Pumpkin Ice Cream

Pumpkin ice cream is our absolute favorite, especially when it’s homemade! Even though homemade ice cream is one of our favorite summertime treats, we adore it all year long. This pumpkin-flavored variety puts us in the best possible fall mood. This ice cream is the perfect addition to your Thanksgiving feast because it has a toasty spice flavor and the distinctive sweet (but not too sweet) pumpkin flavor. It’s the greatest ingredient for homemade ice cream since it naturally thickens the ice cream to give it a smooth, ideal texture for scooping.

When you want to branch out from the traditional pies during Thanksgiving, this ice cream is the ideal fall dessert to bring. Even better, add a dollop of it to your favorite Thanksgiving pies for a supremely indulgent treat. We adore this ice cream on its own thanks to the comforting flavors of ginger, nutmeg, and cinnamon.

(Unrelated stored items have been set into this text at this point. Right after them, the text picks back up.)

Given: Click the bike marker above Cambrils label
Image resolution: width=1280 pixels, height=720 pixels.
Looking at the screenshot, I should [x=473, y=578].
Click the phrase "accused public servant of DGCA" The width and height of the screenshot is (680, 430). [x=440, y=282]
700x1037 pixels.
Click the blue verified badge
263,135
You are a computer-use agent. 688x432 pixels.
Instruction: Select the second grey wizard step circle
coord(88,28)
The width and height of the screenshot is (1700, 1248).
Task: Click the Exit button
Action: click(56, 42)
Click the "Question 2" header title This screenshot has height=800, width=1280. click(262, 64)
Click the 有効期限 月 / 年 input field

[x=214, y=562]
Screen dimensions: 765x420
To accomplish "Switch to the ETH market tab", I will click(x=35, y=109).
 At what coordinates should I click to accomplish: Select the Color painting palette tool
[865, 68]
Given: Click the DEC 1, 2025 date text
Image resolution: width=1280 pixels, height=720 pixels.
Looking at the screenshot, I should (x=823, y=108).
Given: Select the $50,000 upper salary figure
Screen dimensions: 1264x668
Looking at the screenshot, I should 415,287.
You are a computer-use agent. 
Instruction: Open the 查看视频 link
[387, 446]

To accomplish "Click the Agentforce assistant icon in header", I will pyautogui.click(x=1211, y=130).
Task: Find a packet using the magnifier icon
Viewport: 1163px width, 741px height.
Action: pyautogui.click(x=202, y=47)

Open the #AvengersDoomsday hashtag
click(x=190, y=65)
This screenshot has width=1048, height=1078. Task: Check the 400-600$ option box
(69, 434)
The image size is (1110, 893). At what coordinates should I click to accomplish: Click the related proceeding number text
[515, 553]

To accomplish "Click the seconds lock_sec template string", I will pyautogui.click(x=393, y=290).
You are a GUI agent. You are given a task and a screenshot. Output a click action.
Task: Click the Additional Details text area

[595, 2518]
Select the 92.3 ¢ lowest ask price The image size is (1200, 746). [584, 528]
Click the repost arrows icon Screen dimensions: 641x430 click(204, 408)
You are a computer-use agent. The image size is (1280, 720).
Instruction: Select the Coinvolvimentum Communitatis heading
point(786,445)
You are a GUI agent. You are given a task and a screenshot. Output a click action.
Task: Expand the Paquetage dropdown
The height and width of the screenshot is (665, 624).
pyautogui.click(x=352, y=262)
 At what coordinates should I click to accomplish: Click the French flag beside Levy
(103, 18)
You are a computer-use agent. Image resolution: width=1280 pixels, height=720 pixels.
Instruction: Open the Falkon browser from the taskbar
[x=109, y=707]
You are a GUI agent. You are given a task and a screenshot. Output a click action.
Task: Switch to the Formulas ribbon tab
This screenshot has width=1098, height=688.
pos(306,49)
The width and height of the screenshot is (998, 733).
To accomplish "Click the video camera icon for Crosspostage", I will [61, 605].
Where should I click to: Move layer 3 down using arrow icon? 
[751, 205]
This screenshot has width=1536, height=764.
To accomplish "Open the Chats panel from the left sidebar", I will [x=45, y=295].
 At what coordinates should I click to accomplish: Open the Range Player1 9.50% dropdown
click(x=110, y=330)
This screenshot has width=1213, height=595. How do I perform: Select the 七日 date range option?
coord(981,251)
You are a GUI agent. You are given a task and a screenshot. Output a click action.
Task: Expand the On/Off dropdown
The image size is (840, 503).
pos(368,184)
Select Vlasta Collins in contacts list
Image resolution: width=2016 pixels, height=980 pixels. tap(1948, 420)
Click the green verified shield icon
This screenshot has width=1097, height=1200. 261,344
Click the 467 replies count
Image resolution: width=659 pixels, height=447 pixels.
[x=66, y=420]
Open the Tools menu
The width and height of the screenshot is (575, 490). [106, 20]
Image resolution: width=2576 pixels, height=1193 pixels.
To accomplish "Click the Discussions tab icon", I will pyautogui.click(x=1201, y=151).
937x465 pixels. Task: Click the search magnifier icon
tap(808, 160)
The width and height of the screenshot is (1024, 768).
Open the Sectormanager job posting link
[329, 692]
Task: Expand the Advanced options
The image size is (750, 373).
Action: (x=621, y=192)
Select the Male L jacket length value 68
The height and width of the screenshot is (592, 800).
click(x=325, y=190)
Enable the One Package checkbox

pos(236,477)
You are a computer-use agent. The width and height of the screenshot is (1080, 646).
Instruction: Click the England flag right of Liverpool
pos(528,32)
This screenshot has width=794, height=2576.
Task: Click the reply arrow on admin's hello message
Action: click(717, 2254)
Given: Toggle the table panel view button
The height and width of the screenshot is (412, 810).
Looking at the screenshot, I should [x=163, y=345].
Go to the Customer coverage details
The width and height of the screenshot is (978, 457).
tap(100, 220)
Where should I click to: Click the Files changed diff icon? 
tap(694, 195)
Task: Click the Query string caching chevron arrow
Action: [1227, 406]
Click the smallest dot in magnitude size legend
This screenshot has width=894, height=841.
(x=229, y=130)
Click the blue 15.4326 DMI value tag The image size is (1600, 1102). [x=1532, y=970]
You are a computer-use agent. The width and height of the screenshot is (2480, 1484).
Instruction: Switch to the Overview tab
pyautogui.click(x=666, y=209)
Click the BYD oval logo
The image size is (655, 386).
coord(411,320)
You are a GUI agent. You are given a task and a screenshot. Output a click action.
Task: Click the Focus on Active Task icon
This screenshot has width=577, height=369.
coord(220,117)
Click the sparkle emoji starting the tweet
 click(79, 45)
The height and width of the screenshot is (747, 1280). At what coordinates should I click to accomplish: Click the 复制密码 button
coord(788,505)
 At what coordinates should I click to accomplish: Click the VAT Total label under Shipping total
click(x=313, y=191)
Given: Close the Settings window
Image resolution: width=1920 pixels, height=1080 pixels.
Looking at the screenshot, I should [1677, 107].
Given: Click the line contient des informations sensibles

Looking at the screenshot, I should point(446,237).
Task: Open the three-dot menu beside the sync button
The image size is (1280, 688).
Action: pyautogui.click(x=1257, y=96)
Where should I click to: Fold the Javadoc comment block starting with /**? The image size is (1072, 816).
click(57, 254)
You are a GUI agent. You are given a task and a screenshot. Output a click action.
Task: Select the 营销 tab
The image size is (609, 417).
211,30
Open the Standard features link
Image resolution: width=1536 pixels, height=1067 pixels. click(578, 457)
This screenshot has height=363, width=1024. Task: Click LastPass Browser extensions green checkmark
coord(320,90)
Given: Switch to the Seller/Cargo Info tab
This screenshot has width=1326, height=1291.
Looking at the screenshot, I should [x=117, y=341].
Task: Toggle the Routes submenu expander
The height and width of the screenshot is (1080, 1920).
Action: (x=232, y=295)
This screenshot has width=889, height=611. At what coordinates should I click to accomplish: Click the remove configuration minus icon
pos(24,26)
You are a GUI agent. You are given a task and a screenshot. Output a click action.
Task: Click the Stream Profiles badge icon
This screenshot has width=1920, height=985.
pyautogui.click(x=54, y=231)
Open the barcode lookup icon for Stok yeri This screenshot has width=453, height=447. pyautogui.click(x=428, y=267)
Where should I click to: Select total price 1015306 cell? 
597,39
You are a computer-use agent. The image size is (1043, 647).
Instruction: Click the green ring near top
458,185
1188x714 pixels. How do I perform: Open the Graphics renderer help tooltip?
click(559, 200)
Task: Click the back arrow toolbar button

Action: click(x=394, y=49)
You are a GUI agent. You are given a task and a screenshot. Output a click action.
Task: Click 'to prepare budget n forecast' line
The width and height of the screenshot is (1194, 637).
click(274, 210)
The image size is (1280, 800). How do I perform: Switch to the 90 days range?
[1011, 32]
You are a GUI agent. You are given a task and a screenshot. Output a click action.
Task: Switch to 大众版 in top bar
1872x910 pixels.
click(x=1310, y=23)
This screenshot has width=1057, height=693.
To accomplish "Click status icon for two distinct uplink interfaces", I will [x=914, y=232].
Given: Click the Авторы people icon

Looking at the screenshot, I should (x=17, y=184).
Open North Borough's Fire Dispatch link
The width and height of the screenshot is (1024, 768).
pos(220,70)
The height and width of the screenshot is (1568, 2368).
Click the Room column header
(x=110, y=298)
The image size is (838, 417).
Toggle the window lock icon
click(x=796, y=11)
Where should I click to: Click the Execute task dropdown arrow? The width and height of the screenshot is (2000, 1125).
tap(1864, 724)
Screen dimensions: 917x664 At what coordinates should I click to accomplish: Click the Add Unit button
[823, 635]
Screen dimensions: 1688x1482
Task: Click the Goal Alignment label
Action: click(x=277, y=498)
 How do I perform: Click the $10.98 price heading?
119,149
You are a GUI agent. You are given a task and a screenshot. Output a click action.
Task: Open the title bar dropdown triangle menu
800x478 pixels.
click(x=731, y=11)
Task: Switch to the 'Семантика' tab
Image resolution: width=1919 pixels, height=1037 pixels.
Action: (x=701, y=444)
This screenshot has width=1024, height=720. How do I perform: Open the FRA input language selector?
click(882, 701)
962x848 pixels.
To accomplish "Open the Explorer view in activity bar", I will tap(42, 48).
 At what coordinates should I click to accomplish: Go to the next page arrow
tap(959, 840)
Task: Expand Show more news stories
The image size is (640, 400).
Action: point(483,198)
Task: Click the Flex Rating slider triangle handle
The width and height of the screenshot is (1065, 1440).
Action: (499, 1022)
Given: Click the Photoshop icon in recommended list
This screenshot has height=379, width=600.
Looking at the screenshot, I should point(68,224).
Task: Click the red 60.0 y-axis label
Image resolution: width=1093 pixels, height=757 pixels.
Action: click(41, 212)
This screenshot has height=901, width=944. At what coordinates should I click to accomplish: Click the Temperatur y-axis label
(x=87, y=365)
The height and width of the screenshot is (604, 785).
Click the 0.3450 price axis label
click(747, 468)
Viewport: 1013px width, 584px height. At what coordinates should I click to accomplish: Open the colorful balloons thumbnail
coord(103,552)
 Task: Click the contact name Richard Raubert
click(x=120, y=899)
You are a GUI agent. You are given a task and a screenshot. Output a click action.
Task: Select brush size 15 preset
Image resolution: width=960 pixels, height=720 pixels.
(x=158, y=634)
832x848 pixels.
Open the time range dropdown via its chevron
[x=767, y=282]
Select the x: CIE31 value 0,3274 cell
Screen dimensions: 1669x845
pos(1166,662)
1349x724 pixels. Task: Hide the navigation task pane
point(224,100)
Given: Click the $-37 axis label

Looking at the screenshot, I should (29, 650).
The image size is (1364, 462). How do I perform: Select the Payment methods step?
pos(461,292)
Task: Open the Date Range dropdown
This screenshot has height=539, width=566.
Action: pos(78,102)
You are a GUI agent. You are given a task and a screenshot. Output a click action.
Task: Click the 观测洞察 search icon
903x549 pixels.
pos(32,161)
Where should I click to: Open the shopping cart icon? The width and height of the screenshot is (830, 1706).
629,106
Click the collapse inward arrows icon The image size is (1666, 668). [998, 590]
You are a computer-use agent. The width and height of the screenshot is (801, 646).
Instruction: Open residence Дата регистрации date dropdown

But you also can’t go wrong with garnishes like candied nuts, crushed gingersnaps, or a drizzle of caramel.

Tip: The longer you leave your ice cream to freeze and set, the better. We understand that you want to devour this pumpkin dessert as quickly as possible, but properly chilling it will guarantee that the ice cream is perfectly set and delectably creamy. A minimum of 2 to 3 hours is advised, however chilling it over night will only improve how well it sets.

Pumpkin Ice Cream

Please share your experience with us in the comments section if you’ve tried this dish.


  • 1 (15-oz.) can pumpkin puree
  • 2 cup whole milk
  • 2 cup heavy cream
  • 1 cup packed brown sugar
  • 6 large egg yolks
  • 1 teaspoon pure vanilla extract
  • 1 teaspoon cinnamon
  • 1/2 teaspoon ginger
  • 1/2 teaspoon nutmeg
  • 1/4 teaspoon kosher salt


  • Freeze the bowl of your ice cream maker the day before you intend to churn. We advise making your ice cream base the night before as well because it needs time to chill.
  • Mix pumpkin puree, milk, and cream in a medium saucepan over medium heat. Remove from fire and set aside the mixture as it starts to boil.
  • Brown sugar and egg yolks should be whisked in a big bowl for 3 to 4 minutes, or until thick, pale ribbons form. One ladle at a time, add approximately half of the hot pumpkin mixture to the eggs while continuously whisking to fully rewarm the mixture. Reintroduce the mixture to the pot with the remaining pumpkin mixture.
  • Return pan to low heat, and cook for 4 to 5 minutes, constantly swirling with a wooden spoon to prevent the mixture from coming to a simmer. Swipe your finger through the mixture to see whether it’s ready by coating the back of your wooden spoon with it. If you’re using a candy thermometer, your mixture will be ready when your finger leaves a clean line; this temperature will be around 170°.
  • Add the vanilla and spices once the custard has thickened enough. Place the big dish with the strained liquid over an ice bath. Allow it come to room temperature before covering and chilling for at least three hours or overnight.
  • Churn ice cream according to the manufacturer’s directions for around 15 minutes, scraping the sides occasionally, once your custard has cold and the ice cream maker bowl has frozen. Transfer the soft-serve consistency ice cream to a new container and freeze for 2 to 3 hours or even overnight, or until it has firm.